The problem: Starting with the record that contains "Go to Homepage" and going on through the record that contains "label: Wir bieten", write those records again with "webpages" renamed to "web pages" and nothing else changed.

Provided information:
.....

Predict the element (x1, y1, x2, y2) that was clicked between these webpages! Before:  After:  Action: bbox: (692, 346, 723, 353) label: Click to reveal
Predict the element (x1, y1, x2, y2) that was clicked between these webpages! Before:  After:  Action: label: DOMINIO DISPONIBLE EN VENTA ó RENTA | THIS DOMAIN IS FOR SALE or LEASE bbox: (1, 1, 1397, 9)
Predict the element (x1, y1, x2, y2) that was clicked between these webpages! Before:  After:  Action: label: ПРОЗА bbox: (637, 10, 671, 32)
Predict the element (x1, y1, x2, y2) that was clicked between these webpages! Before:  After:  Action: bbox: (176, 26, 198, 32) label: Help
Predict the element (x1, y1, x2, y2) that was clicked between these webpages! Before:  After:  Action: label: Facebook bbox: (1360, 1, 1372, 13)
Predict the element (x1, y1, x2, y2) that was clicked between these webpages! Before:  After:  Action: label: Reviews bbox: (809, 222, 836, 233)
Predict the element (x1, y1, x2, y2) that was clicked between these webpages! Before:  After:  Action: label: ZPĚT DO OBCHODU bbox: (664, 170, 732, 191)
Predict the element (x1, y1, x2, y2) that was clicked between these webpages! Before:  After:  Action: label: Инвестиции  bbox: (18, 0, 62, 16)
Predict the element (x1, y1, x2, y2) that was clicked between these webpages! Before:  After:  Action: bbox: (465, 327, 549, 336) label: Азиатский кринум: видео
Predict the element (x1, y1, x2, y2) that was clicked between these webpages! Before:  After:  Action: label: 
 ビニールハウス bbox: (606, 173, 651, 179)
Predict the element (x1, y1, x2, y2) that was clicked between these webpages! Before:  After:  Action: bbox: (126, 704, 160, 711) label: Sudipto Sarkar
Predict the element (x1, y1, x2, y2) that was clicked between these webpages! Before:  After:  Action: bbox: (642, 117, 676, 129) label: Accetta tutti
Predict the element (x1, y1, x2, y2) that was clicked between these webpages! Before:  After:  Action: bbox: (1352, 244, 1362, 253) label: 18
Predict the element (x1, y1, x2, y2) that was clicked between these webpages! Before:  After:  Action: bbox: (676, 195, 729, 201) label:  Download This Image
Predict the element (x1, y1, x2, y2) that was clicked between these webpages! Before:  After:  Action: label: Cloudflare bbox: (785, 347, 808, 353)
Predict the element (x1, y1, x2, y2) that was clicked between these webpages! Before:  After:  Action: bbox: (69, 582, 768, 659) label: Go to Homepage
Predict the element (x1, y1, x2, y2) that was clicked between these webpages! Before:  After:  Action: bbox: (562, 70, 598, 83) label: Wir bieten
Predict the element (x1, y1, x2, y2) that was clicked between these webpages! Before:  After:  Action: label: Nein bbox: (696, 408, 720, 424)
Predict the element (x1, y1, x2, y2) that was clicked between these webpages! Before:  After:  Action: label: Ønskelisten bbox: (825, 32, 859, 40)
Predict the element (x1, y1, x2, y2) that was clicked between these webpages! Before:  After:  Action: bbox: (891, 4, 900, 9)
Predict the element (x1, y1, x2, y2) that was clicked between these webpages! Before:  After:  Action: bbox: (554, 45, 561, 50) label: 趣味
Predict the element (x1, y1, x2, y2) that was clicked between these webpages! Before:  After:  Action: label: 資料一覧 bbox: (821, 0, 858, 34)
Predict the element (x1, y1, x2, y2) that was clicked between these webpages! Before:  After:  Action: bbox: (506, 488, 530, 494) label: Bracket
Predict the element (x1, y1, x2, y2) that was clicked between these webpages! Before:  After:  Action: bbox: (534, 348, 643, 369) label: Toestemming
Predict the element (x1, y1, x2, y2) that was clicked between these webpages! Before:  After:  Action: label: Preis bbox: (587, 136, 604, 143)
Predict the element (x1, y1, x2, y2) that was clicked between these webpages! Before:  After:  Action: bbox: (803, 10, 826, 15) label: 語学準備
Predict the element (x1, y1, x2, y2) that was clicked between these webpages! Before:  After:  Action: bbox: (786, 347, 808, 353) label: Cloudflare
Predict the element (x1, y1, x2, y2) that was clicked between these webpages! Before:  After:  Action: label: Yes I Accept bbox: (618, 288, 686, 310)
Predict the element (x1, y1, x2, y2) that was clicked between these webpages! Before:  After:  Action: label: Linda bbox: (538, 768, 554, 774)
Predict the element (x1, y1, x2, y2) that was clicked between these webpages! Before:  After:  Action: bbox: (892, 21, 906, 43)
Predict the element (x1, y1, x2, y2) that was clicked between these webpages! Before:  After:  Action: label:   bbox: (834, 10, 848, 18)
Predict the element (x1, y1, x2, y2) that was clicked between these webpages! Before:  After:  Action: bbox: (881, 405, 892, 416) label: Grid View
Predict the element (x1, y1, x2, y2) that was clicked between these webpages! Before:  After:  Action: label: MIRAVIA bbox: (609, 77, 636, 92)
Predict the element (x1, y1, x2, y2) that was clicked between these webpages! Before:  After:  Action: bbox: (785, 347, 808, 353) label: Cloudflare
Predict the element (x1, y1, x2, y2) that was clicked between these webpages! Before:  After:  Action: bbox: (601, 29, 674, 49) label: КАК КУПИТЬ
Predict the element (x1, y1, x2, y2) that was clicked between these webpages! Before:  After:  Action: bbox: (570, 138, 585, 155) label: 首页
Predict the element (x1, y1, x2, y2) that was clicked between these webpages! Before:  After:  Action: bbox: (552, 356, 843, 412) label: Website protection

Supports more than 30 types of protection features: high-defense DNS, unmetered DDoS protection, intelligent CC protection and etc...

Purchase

.....

Exercise result:
Predict the element (x1, y1, x2, y2) that was clicked between these web pages! Before:  After:  Action: bbox: (69, 582, 768, 659) label: Go to Homepage
Predict the element (x1, y1, x2, y2) that was clicked between these web pages! Before:  After:  Action: bbox: (562, 70, 598, 83) label: Wir bieten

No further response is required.